ASSIGNMENT: Instruction for the data below: set down exactly the lines from the line with "Image resolution: width=1450" to the line with "Task: Open denis's profile avatar picture", inclusive, and no others.

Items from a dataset
------------------------

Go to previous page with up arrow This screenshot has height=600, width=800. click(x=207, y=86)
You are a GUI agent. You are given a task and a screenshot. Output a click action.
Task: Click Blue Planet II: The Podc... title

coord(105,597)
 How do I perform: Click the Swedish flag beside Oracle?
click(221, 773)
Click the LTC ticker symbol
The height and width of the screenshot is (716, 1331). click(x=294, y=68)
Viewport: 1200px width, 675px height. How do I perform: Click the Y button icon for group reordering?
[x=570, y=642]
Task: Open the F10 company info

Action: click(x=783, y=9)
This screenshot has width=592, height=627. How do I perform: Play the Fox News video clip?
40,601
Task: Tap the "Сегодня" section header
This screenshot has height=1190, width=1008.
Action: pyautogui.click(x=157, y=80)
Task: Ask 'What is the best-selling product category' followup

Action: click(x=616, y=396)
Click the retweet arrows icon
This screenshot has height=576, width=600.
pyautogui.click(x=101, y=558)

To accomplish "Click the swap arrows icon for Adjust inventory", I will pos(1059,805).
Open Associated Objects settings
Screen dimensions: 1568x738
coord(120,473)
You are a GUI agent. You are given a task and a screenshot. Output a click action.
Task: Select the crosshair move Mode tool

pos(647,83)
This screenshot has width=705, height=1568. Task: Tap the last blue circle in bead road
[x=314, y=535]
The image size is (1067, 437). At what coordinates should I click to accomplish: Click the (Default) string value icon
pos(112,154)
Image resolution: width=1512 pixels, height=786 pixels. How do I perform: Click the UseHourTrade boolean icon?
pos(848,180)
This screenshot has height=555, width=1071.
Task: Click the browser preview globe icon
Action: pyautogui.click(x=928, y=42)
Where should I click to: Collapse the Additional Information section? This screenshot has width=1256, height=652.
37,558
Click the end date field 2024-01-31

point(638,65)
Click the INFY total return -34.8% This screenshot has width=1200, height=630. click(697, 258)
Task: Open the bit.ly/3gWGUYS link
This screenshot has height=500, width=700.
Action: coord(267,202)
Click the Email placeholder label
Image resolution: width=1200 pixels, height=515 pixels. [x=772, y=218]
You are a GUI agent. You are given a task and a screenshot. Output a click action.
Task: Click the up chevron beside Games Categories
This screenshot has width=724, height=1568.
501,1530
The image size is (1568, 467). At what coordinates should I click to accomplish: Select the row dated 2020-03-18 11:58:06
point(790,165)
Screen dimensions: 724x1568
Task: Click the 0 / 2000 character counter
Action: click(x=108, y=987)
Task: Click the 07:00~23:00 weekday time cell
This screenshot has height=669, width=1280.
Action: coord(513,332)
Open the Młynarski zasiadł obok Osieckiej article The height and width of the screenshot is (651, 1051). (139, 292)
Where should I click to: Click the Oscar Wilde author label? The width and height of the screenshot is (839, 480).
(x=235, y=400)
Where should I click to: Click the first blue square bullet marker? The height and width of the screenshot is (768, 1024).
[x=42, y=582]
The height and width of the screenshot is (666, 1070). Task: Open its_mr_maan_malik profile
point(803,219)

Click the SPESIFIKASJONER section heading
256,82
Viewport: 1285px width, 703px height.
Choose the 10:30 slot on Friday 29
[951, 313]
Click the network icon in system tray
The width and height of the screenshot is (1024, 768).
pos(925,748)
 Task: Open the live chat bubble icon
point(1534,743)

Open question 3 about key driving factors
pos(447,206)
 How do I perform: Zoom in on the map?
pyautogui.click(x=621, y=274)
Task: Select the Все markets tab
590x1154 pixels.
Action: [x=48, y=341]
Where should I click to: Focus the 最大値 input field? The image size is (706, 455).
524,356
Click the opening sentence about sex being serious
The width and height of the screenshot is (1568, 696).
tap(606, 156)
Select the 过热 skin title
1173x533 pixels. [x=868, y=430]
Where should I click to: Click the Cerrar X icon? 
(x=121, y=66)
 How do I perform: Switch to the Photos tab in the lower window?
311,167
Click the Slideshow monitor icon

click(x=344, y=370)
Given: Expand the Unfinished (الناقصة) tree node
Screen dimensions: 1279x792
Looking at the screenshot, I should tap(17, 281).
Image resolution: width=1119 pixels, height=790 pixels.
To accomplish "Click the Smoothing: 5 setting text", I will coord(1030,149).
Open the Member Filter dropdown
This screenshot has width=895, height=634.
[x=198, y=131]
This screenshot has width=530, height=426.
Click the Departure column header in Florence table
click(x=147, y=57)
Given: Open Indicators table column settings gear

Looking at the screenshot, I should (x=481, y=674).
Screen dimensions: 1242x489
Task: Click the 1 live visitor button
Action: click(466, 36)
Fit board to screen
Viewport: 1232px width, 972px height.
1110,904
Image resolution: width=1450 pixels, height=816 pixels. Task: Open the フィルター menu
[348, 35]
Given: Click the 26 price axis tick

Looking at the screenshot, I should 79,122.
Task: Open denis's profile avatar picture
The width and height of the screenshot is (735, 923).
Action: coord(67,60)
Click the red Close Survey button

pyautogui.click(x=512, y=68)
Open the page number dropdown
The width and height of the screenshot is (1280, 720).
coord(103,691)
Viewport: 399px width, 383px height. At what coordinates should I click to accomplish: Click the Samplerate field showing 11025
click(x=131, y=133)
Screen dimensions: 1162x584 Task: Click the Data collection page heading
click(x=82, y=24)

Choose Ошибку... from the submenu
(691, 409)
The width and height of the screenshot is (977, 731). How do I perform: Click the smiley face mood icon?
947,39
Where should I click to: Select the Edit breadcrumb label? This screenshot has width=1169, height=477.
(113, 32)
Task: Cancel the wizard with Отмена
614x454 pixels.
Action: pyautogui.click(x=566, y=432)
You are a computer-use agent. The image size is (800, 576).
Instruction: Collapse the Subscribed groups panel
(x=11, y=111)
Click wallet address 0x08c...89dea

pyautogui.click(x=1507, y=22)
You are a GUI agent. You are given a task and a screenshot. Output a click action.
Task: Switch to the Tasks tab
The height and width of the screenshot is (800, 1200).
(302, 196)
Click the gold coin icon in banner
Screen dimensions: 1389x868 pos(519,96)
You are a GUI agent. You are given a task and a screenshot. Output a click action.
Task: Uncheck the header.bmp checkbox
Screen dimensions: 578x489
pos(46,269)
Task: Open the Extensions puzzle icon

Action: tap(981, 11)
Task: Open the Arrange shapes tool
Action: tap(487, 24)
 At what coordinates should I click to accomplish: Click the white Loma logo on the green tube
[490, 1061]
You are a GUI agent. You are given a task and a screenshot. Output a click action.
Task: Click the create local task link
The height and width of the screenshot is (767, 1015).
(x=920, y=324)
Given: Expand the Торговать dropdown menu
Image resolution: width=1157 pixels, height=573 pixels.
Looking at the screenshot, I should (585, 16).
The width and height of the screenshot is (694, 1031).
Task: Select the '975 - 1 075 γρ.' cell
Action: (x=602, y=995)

------------------------

TASK SOLUTION:
Image resolution: width=1450 pixels, height=816 pixels. Task: Open the フィルター menu
[348, 35]
Given: Click the 26 price axis tick

Looking at the screenshot, I should 79,122.
Task: Open denis's profile avatar picture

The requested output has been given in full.